On March 5, 2009, the Board of Trustees held a special meeting to discuss the Plan's funding and the fact that the Fund would be certified to be in "critical" (also referred to as "red zone") status by March 31, 2009. At this meeting, the Fund's actuary, the Segal Company,8 presented preliminary projections to the Board of Trustees whichshowed that, due to the significant 24.3% investment loss, the Fund had a projected funding deficiency in 2013, and was projected to be insolvent in 2026. Segal's actuaries presented data indicating that, for the Fund to emerge from critical status by the end of the ten-year statutory rehabilitation period under the PPA, the Fund would need to raise contribution rates sharply, such as through an immediate increase of 2.6 to 2.8 times the collectively-bargained levels. Segal expected also that the Fund could emerge from critical, or red zone, status in 2030 if the Board of Trustees increased contributions by 10% per year for the next 17 years. (Dkt. 109-3 at 21.)

After discussion, the Board of Trustees voted to "freeze" the Fund's status in the "green zone" for one plan year, as permitted by Section 204 of the Worker, Retiree, and Employer Recovery Act of 2008 (WRERA).9 This was one of the options set forth in Segal's report presented to the Board of Trustees at the March 5, 2009 meeting.

On March 31, 2009, Segal certified that the Fund was in "critical" status under the PPA as of January 1, 2009, due to the fact that there was a projected funding deficiency in the funding standard account during the plan year beginning January 1, 2013, which was within five years of the measuring period.
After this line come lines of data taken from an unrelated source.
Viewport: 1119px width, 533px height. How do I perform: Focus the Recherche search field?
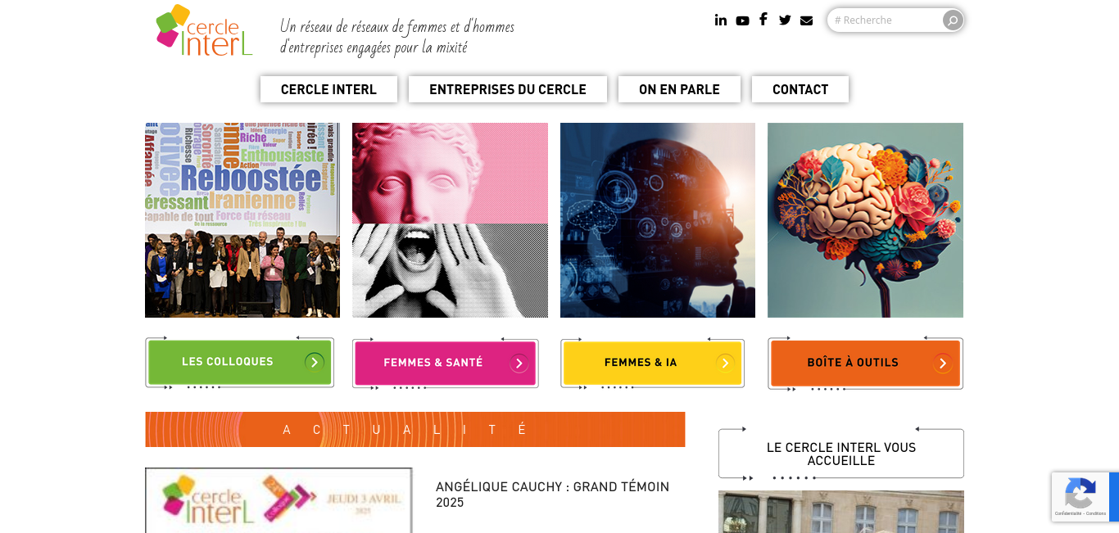(885, 20)
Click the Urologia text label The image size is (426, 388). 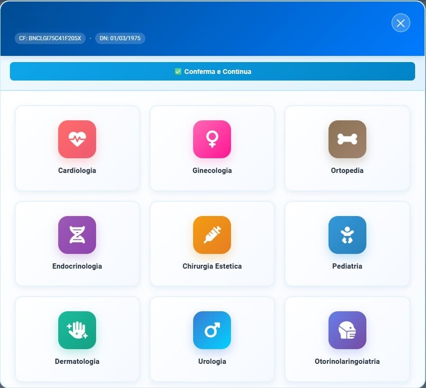(212, 361)
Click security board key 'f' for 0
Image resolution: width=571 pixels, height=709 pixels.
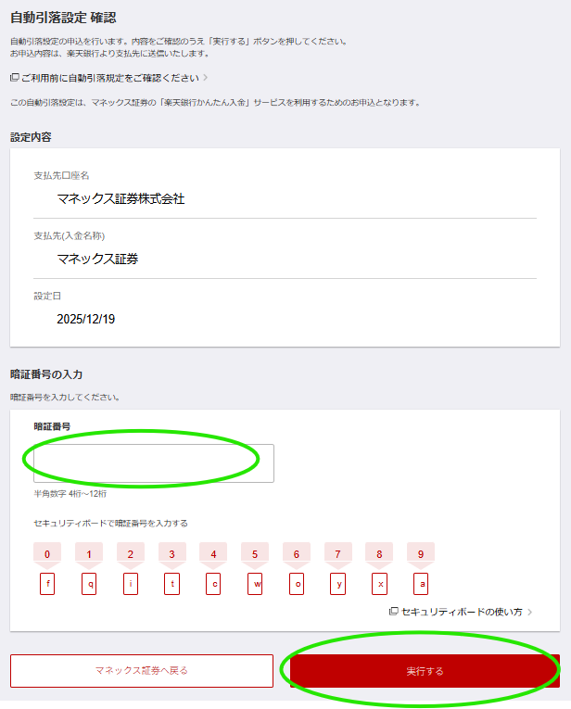pos(47,584)
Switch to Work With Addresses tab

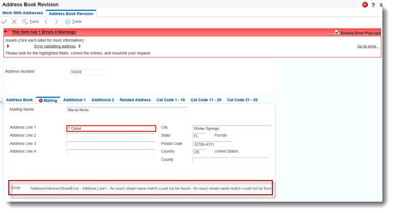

Darrin Owens, Segal's benefits consultant, reported that the actuarial value of assets was approximately 73.5% of the total unit credit accrued liability as of January 1, 2009. (Dkt. 105-3 at 129.)

At the next regular meeting held May 5 - 7, 2009, Segal provided an additional presentation during which Segal illustrated the projected cost savings of each benefit cut permitted by law (known as "adjustable benefits"), and modeled the effects of several different possible designs for rehabilitation plans. Segal projected that, even if the Board of Trustees entirely eliminated the early retirement benefit and cut future benefit accruals in half, the Fund would still need ten annual contribution increases of 16% each to emerge from critical status within the ten-year statutory rehabilitation period.

On July 20 - 21, 2009, the Board of Trustees met again for a Special Funding meeting, at which Darrin Owens and Virginia McGinley of Segal presented live modeling of many different rehabilitation plan scenarios. (Dkt. 105-3 at 140.) Based upon various modeling assumptions, Segal demonstrated that, if future benefit accruals were reduced by 50%, the Plan would require 20% annual contribution increases for...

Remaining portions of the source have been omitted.